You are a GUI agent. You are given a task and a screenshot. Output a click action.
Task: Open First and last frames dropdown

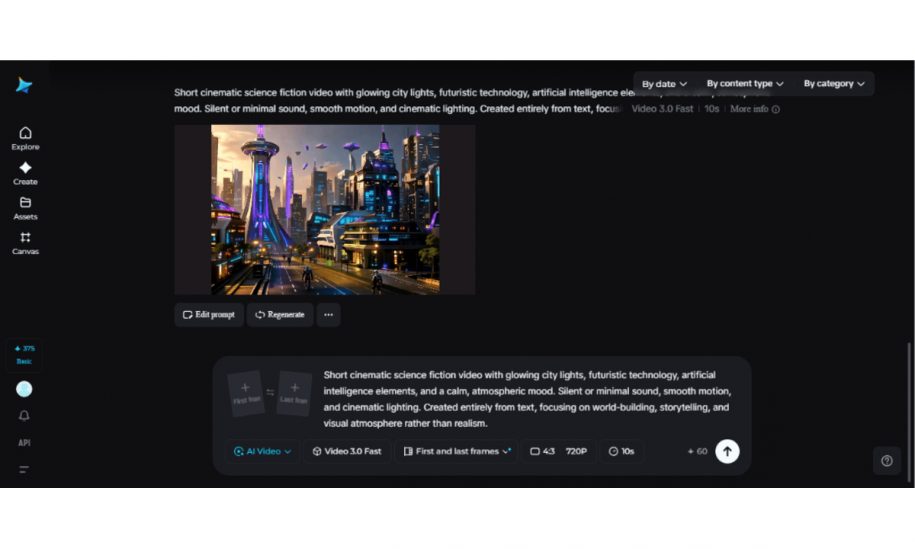tap(456, 451)
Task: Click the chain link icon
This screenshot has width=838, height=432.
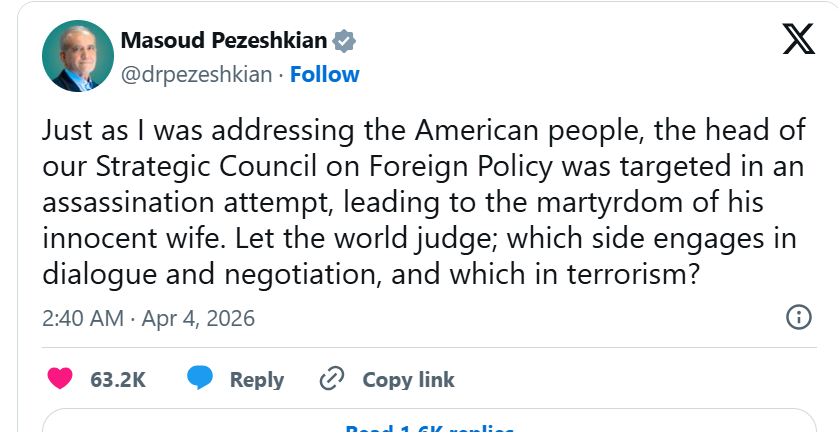Action: click(x=331, y=379)
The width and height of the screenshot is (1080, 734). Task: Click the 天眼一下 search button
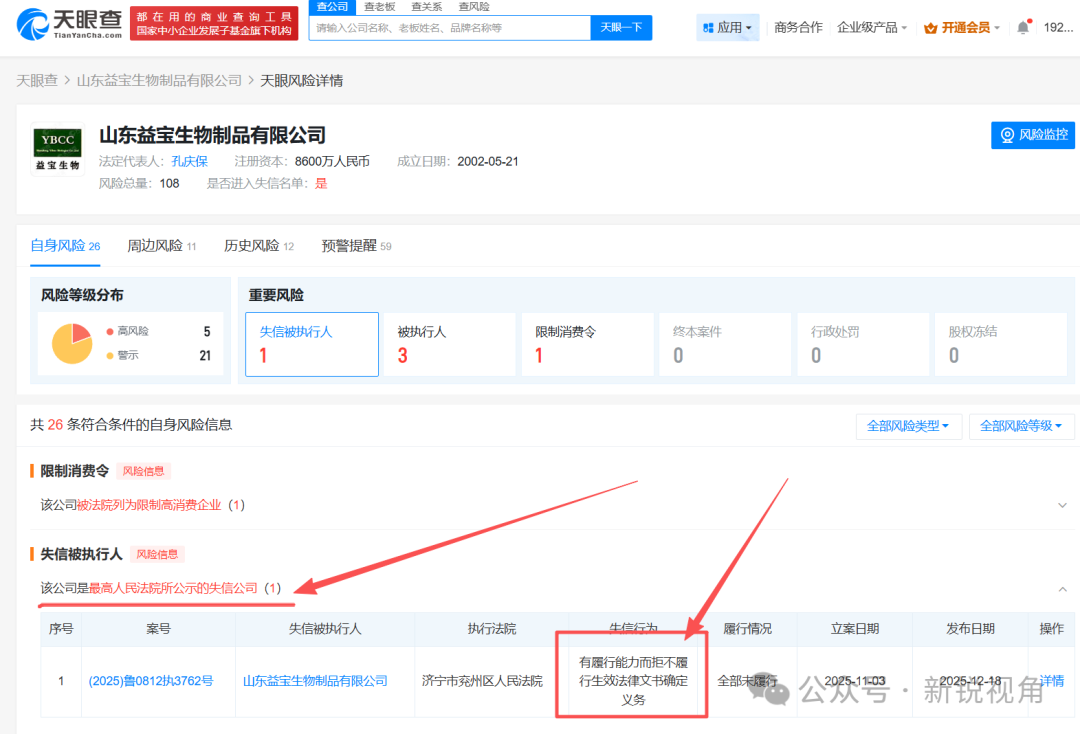tap(621, 27)
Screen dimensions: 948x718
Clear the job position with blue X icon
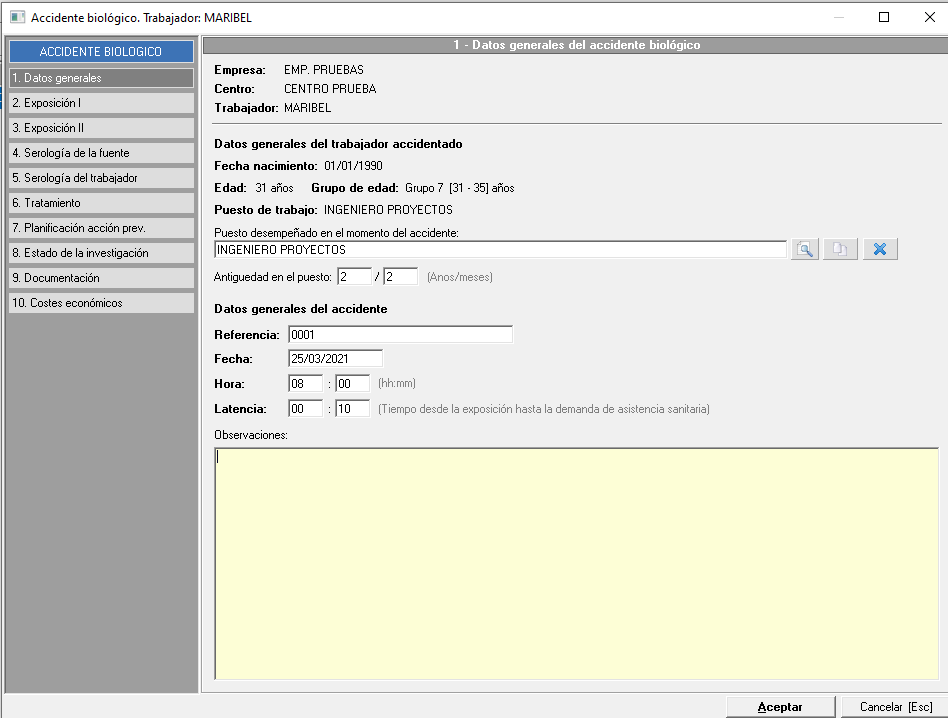tap(880, 250)
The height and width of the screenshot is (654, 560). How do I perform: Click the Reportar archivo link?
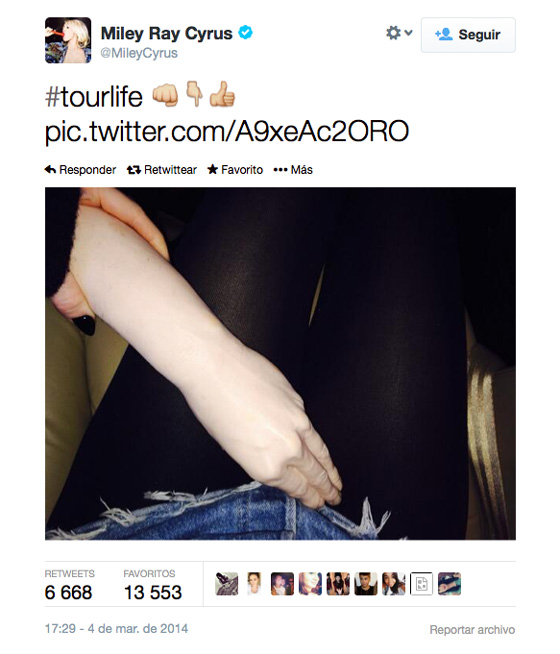coord(472,630)
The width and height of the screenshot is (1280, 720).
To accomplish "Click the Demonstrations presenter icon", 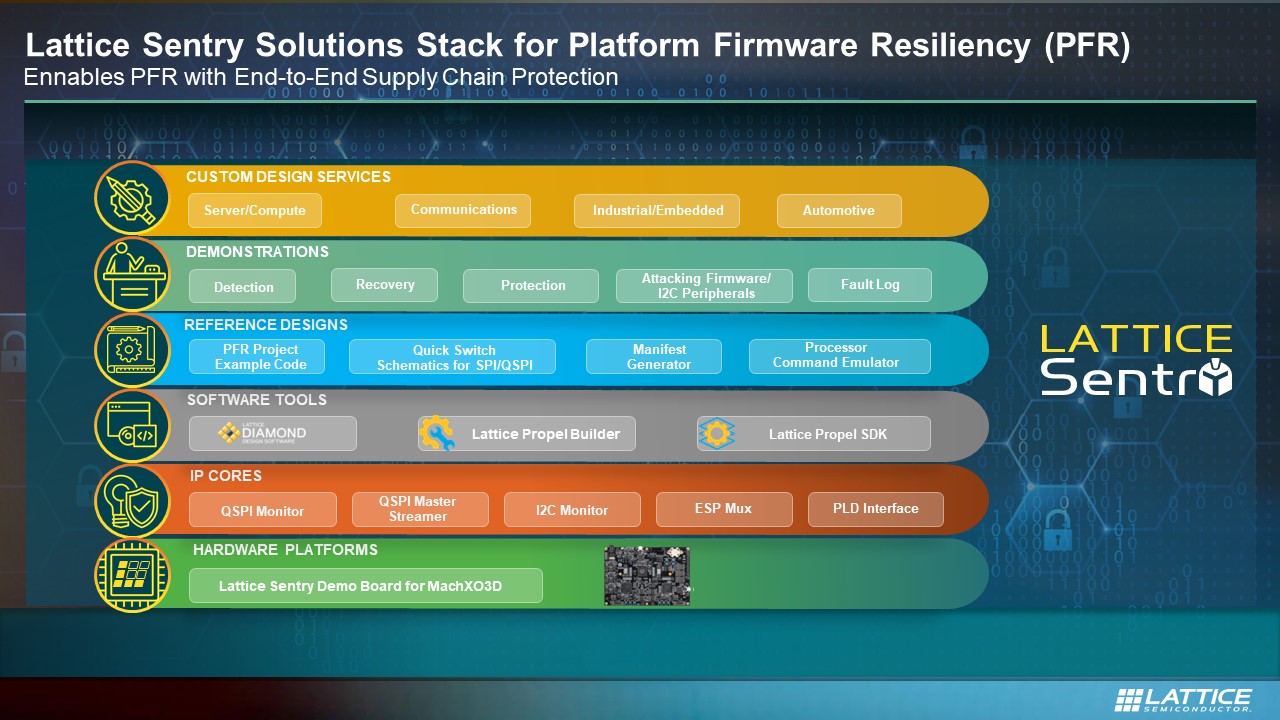I will click(132, 275).
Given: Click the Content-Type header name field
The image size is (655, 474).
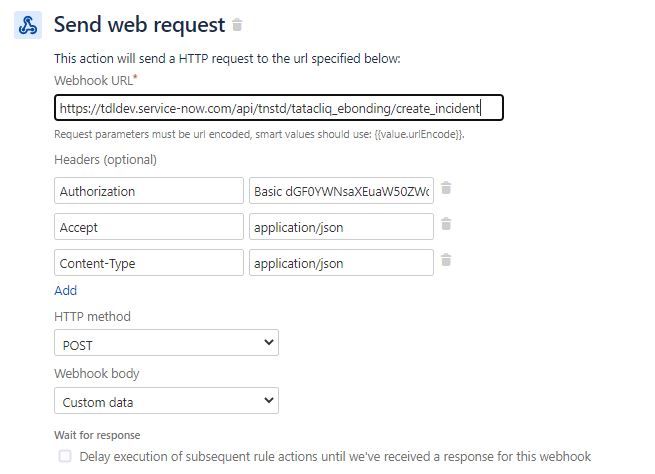Looking at the screenshot, I should click(149, 263).
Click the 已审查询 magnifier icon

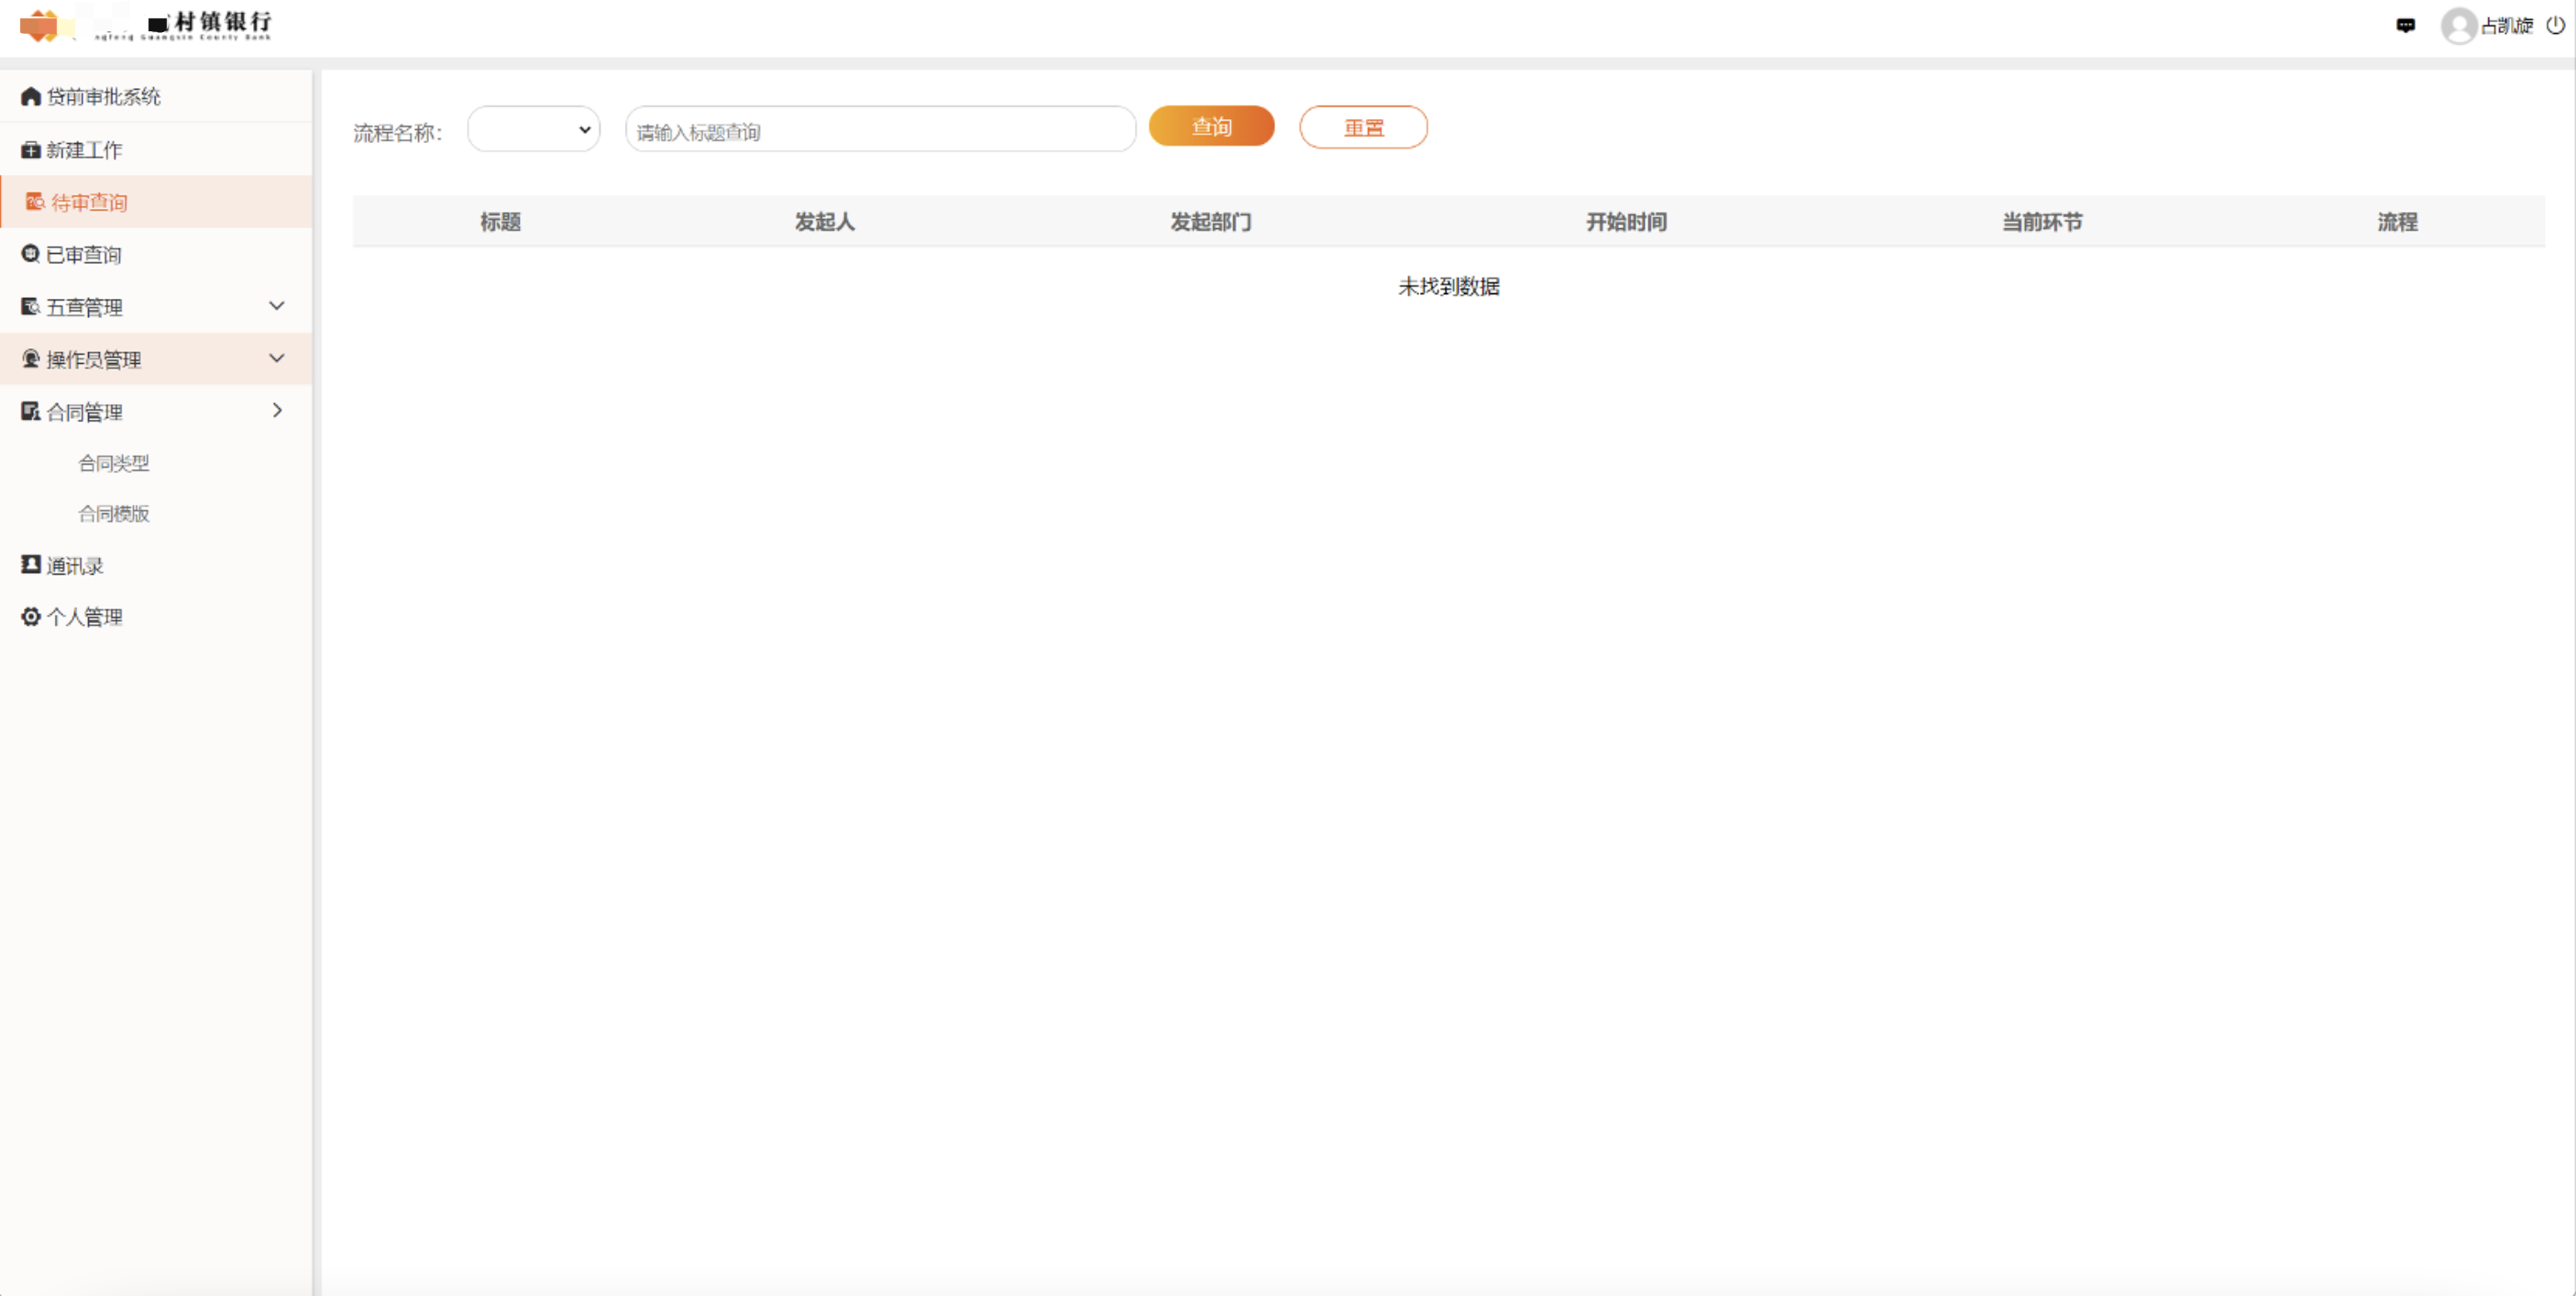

········

◆ **TASK STATEMENT**
Leave out every picture, and copy exactly the lines from the line that contains "Given: Click the" through the end of the material.

◆ **YOUR RESPONSE**
Given: Click the Content-Type header name field
The image size is (655, 474).
Looking at the screenshot, I should click(149, 263).
Click the 已审查询 magnifier icon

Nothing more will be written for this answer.